===== Records provided =====

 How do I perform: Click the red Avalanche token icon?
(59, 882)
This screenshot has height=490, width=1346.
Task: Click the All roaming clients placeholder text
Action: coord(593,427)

=====

Exercise
The response should consist of all the entries, set down exactly.

Task solution
 How do I perform: Click the red Avalanche token icon?
(59, 882)
This screenshot has height=490, width=1346.
Task: Click the All roaming clients placeholder text
Action: coord(593,427)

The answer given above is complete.